A leggere i dati sulla disoccupazione giovanile (che non contemplano esclusivamente chi ha portato a compimento gli anni di formazione) si potrebbe arrivare a credere che tutte le ragioni siano dalla parte di Elsa Fornero. In effetti, il suo, è stato il tipico esempio di espressione che cela grosse verità da un lato e parziale visione dall’altro. Il tasso di disoccupazione, in Italia, è cresciuto nel suo insieme (superando il 10%), mentre la fetta di popolazione attiva che comprende i 15-24enni senza un lavoro è aumentata ulteriormente oltrepassando (e di molto) la soglia psicologica del 30%. Ciò è dipeso dai contratti atipici – i tecnici al governo lo sanno bene, tant’è che hanno di recente varato una riforma del mercato del lavoro volta a introdurre determinati correttivi – di cui usufruiscono specialmente i più giovani. Lo sviluppo, se vogliamo scorretto, di tale procedura non ha permesso loro di variare tra diverse mansioni acquisendo così sempre maggiori competenze, bensì ha provocato un’alternanza talvolta prolungata di periodi di occupazione ad altri di nullafacenza in cui la ricerca di un nuovo impiego è piuttosto equivalso ad un buco nell’acqua (non a caso risultano in aumento anche i neet, ovvero coloro che né studiano né lavorano). Colpa di un mercato pressoché ingessato – nonostante le 46 tipologie contrattuali risalenti a prima della riforma i cui effetti potremo giudicarli soltanto in futuro –, la Fornero può rivendicare le proprie ragioni laddove concentra su di sé l’assoluta bontà del suo intervento per cui il mercato del lavoro deve essere flessibile e dinamico in una prospettiva di crescita.

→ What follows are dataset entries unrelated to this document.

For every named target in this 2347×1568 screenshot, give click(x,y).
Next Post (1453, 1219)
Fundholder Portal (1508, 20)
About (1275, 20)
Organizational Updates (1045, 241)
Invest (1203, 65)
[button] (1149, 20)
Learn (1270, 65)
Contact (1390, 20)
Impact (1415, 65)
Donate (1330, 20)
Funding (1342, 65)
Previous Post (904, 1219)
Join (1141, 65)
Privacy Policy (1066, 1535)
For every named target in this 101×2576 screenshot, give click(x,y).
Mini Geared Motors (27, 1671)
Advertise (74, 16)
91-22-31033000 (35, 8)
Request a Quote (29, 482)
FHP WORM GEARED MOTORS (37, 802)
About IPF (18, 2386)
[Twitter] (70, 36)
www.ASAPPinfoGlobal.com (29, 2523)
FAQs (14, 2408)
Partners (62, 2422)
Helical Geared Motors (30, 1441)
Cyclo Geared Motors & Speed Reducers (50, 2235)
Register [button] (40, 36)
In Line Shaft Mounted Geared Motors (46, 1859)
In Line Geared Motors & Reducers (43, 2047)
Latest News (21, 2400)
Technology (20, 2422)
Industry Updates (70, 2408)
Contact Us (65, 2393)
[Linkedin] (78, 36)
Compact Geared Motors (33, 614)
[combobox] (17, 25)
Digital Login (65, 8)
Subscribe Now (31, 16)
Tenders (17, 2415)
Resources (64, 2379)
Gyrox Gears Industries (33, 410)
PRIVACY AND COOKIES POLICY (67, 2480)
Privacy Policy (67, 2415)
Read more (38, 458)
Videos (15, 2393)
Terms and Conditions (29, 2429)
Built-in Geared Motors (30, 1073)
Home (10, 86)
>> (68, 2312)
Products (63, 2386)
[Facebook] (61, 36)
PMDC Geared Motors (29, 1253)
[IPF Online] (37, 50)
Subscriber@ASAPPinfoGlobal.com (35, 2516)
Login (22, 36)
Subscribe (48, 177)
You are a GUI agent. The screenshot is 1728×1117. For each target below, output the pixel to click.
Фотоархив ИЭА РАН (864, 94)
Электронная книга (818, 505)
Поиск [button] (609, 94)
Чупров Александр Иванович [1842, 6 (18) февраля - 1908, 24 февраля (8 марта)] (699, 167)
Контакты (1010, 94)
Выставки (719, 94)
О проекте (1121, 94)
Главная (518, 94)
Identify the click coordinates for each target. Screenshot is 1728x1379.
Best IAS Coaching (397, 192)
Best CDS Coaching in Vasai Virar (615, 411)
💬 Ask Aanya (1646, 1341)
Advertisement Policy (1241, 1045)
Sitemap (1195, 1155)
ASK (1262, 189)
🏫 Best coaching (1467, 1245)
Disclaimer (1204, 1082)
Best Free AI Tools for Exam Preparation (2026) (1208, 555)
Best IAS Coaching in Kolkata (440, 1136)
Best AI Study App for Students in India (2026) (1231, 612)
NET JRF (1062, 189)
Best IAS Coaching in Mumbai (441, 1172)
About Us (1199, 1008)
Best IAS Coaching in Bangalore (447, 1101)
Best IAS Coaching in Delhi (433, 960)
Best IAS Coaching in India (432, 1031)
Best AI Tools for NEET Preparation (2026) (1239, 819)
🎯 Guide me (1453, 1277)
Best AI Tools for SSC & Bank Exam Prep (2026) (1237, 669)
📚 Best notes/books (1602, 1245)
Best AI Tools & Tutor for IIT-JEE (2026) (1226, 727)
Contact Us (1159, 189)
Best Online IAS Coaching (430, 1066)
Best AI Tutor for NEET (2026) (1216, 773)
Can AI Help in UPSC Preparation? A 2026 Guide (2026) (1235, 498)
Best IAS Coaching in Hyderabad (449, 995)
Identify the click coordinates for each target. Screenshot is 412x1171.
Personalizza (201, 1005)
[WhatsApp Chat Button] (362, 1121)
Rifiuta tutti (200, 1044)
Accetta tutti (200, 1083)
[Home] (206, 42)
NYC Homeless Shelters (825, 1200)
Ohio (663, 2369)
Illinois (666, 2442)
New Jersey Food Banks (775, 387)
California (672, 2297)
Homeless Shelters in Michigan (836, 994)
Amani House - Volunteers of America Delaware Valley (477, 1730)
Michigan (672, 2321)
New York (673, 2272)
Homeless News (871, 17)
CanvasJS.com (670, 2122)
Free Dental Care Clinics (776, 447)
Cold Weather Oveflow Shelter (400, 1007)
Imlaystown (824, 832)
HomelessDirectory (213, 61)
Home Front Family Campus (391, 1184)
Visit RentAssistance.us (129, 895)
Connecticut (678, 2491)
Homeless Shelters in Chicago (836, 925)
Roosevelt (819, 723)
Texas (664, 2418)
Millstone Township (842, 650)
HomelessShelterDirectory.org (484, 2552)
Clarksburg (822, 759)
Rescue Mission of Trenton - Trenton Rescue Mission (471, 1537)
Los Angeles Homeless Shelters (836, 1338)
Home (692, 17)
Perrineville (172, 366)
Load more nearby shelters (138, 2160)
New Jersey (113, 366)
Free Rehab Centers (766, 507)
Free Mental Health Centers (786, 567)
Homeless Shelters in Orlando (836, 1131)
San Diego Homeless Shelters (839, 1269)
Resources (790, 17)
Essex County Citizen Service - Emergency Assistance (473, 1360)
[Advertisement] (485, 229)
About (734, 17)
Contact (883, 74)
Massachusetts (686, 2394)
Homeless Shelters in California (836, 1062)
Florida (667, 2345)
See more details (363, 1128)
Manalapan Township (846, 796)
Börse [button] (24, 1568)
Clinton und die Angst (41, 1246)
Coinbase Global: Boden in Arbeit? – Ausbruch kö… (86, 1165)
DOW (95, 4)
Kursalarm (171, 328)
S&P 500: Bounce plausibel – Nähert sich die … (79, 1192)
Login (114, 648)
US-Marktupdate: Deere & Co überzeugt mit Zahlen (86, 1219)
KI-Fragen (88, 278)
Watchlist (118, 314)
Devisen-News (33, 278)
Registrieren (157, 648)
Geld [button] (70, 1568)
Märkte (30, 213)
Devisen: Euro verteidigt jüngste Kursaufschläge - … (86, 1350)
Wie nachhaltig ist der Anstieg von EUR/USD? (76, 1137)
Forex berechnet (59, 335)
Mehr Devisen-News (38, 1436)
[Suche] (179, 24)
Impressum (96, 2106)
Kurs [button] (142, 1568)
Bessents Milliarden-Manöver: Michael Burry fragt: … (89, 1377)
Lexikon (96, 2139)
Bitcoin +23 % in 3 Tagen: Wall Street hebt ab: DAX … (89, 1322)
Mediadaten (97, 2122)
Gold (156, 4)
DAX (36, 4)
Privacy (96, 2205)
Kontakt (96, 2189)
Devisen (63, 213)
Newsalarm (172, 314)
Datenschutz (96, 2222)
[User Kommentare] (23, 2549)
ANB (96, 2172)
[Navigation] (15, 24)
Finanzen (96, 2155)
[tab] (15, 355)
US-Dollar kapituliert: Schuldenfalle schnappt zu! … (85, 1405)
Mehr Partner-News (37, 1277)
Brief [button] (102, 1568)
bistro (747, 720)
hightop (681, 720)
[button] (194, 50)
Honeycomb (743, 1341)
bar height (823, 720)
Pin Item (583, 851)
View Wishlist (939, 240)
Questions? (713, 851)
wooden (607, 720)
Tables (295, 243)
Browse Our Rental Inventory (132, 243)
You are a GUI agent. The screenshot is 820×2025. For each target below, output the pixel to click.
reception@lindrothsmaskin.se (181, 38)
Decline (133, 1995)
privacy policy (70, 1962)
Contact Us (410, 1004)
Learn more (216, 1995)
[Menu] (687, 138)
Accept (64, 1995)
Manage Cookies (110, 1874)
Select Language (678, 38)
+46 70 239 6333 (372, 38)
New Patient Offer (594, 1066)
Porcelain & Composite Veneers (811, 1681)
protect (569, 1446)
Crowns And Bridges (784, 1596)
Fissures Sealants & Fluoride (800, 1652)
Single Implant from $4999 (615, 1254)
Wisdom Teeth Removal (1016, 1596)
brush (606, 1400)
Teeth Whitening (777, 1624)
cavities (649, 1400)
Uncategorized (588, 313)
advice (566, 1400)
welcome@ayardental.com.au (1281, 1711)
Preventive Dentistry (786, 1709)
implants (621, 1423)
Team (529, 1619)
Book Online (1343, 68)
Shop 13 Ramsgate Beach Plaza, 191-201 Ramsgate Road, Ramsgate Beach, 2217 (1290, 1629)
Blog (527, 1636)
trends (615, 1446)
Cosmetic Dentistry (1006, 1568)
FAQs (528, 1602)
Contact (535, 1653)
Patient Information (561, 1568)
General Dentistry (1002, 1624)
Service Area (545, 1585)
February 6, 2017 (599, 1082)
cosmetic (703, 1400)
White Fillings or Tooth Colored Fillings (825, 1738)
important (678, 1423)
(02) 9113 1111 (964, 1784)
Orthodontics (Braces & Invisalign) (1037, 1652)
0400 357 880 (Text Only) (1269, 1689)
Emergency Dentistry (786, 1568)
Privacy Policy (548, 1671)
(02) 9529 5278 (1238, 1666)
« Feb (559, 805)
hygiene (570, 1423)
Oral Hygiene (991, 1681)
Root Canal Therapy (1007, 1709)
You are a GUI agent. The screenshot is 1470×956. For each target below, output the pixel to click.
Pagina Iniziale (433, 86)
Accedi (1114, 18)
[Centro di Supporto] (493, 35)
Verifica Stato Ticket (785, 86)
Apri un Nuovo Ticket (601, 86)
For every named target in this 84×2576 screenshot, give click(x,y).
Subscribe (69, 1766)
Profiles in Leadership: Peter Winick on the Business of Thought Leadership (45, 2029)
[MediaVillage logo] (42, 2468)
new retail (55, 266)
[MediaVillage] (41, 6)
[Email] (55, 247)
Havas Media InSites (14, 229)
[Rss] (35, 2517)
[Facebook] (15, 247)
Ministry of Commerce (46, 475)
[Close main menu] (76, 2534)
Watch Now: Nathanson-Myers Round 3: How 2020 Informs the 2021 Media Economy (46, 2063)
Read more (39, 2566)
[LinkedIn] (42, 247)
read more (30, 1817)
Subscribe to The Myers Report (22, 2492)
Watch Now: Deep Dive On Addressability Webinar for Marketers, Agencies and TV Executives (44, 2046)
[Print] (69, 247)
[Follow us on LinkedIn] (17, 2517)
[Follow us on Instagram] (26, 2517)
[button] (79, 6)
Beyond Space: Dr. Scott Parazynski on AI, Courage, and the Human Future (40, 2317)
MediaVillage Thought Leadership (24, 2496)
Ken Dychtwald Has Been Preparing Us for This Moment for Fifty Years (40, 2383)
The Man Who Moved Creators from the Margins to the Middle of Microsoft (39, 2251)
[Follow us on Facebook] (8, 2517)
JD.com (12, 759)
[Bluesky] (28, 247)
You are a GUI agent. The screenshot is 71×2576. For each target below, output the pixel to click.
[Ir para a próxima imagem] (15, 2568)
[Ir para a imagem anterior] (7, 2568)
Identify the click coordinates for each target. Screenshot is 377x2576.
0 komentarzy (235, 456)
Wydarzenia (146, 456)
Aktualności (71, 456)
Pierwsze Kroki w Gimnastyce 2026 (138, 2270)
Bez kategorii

Peccato che esistano numeri che consiglierebbero un diverso approccio al tema. La disoccupazione tra i laureati triennali è passata dal 16% del 2009 al 19% del 2010. Peggio va ai laureati con specialistica: quelli senza lavoro si attestano al 20% (dati AlmaLaurea). Le cifre stanno a significare l’evidente scollamento tra mondo accademico e mondo del lavoro che non provoca un senso di abnegazione al cospetto di un impiego che, d’accordo, non sarà il lavoro dei sogni, ma neppure niente che gli si avvicini, sobillando perciò un sentimento di frustrazione verso qualcosa di totalmente avverso ai sacrifici compiuti in precedenza. Nel nostro Paese si tende a conseguire la laurea con un certo ritardo e il lavoro, spesso, non è di qualità. Il paradosso, quindi, è che i posti vacanti nel frattempo diminuiscono, la domanda non è tanto superiore rispetto all’offerta poiché mancano strutture che sappiano coniugarle, chi è pronto a fare il proprio ingresso nel mondo del lavoro non è ritenuto subito all’altezza, le tutele sono pari a zero. Ecco perché c’è un po’ di vero sia nelle riflessioni di Elsa Fornero sia in quelle di coloro che l’hanno criticata.